SELECTED EXCERPT:
Dale: It's amazing. To a baby, anything could be a weapon. For instance, this weapon.

"King of the Hill: Lady and Gentrification (#12.14)" (2008)
Dale: Don't go to a quinceañera, Hank. Do you know what happens in those things? They sacrifice the oldest woman in the room to make room for the new, younger woman.

Hank Hill: Enrique's neighborhood sure has changed fast, I tell you what. All these "artists" have started moving in. They all look the same, all skinny and walk real slowly.
Dale: The people you are referring to are called hipsters, Hank. They walk slowly because they've got nowhere to be, man.

"King of the Hill: Hank's Got the Willies (#1.4)" (1997)
Dale: Oh my God, I'm out of cigs.
Bobby Hill: Mr. Gribble, who is your number one favorite hero?
Dale: You are if you get me some smokes.

Hank Hill: [hearing a strange sound] What is that chinging sound?
Dale: One of those stealth helicopters with computerized noise-canceling capability. They're still working the chings out.
Bill Dauterive: How'd you know about the stealth helicopters?
Dale: alt.conspiracy.black.helicopters
Boomhauer: Yeah man, I tell you what, man. That dang ol' Internet, man. You just go on there and point and click. Talk about W-W-dot-W-com. An' lotsa nekkid chicks on there, man. Click. Click. Click. Click. Click. It's real easy, man.

"King of the Hill: Pretty, Pretty Dresses (#3.9)" (1998)
Bill Dauterive: Dale I have to tinkle
Dale Gribble: Not on my watch!
[cocks a shotgun]

Dale Gribble: Come on you know you're Bill!
Bill Dauterive: [in a falsetto voice] No, no, I don't know that, I'm Lenore.
Dale Gribble: Well, if you're Lenore, then where's Bill?
Bill Dauterive: [in the falsetto voice] Uh, Bill's in the house, Want me to go get him?
Dale Gribble: I'm skeptical that you could, yet intrigued that you may

"King of the Hill: The Accidental Terrorist (#12.13)" (2008)
Hank Hill: Peggy wants to buy a convertible.
Dale: She knows you're a heterosexual, right?
Hank Hill: It's not like I'll ever be seen driving it.
Bill: But it will be in your driveway.
Hank Hill: Hmm, you're right. I haven't thought of that.

Hank Hill: I'm a chump. There, I said it.
Dale: That's it! I'm putting you on suicide watch.
Hank Hill: I'm not going to kill yourself.
Dale: Then I'm putting you on homicide watch, because you're going to kill something, and it'll probably be me.

"King of the Hill: Movin' on Up (#4.16)" (2000)
Dale Gribble: [disguised quite poorly as a repairman who is supposed to be deaf] I couldn't help but overhear your uncle's bad advice
Luanne Platter: What?
Dale Gribble: [Removing his fake mustache] Aha shi-shi-sha!, it is I Dale Gribble master of a thousand faces you've just met face number two the deaf electrician!,the only thing your roommates i.e. enemies will understand is fear, i.e. psychological warfare, i.e dirty tricks, it worked for Dick Nixon.
Luanne Platter: Well, but...

WORK TO DO: Extend the King of the Hill quotes, picking up after their final line.

Word and item position data:
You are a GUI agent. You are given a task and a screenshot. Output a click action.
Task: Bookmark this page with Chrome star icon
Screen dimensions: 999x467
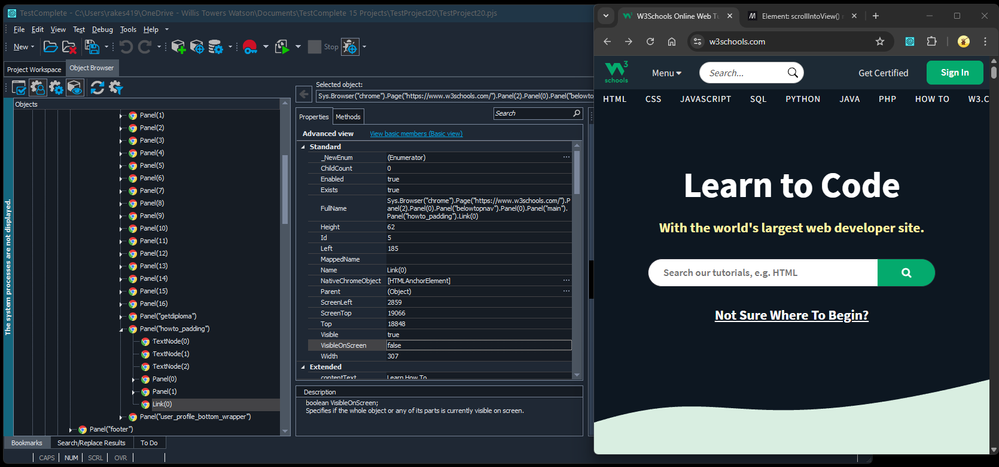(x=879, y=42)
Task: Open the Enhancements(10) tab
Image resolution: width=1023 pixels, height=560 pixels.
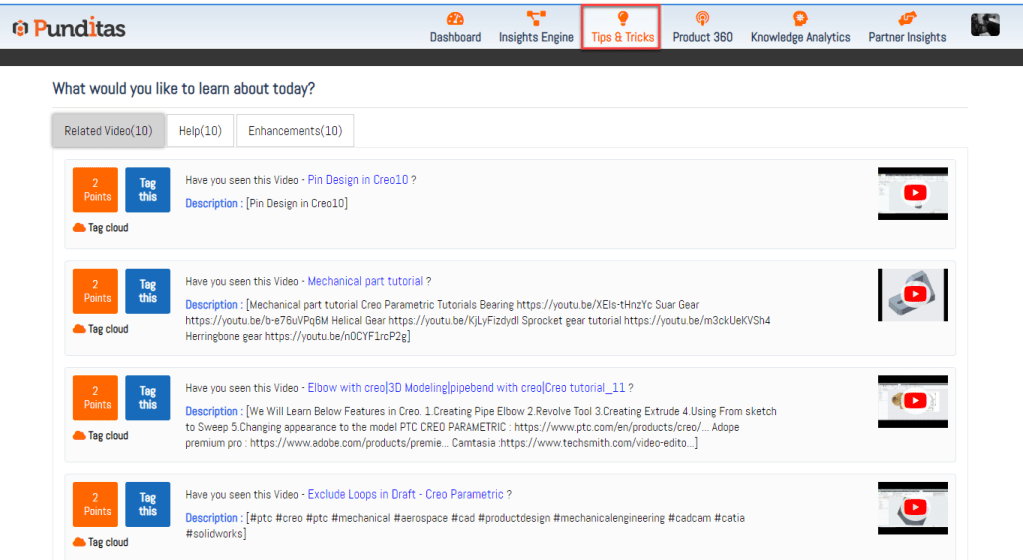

ANSWER FOR THE TASK:
Dale Gribble: [Interrupting her] For example get a hold of some goat's blood, taint that blood, then when your roommates need blood give them the tainted goat's blood, it's the perfect plan.
Luanne Platter: I don't want to hurt anyone, I just want them to do the dishes.
Dale Gribble: Oh, well in that case stack the dishes in the shower that's the way Nancy get's me to do 'em.

Hank Hill: Dale, for the last time, I can't turn in this rental application without your social security number.
Dale Gribble: Fine: 5-5-5-5-5.
Hank Hill: [sighs] That's not even enough numbers.
Dale Gribble: 5... 5

"King of the Hill: Behind Closed Doors (#12.15)" (2008)
Dale: [has a keyboard in the alley] I have decided to add musical accompaniment to liven up our conversation.
Hank Hill: I don't know. Conversation is already pretty good. We don't need any livening up.
Dale: Allow me to demonstrate. I was going to have a beer, but the tab broke.
[Plays dramatic sting]
Dale: But then I took out my pocket knife, and now my beer tastes like my back pocket.
[Plays fanfare]
Bill: Wow! You really made that come to life.
Dale: Good luck following that, Boomhauer.

Dale: Wanna hear your theme song, Hank?
[plays heavy metal riff]
Dale: I'm kidding. Here's your theme song.
[plays honky-tonk tune]
Dale: No, this is.
[plays harp arpegio]
Dale: Ha ha ha! Seriously, that is your theme.
Bill: Ooh, play my theme song!
[Dale plays comical theme with sound effects]
Bill: That is so me!

"King of the Hill: Nancy Boys (#4.21)" (2000)
Dale Gribble: [leaving J. Redcorn's house] I got a weird vibe in there. Do you think he's gay?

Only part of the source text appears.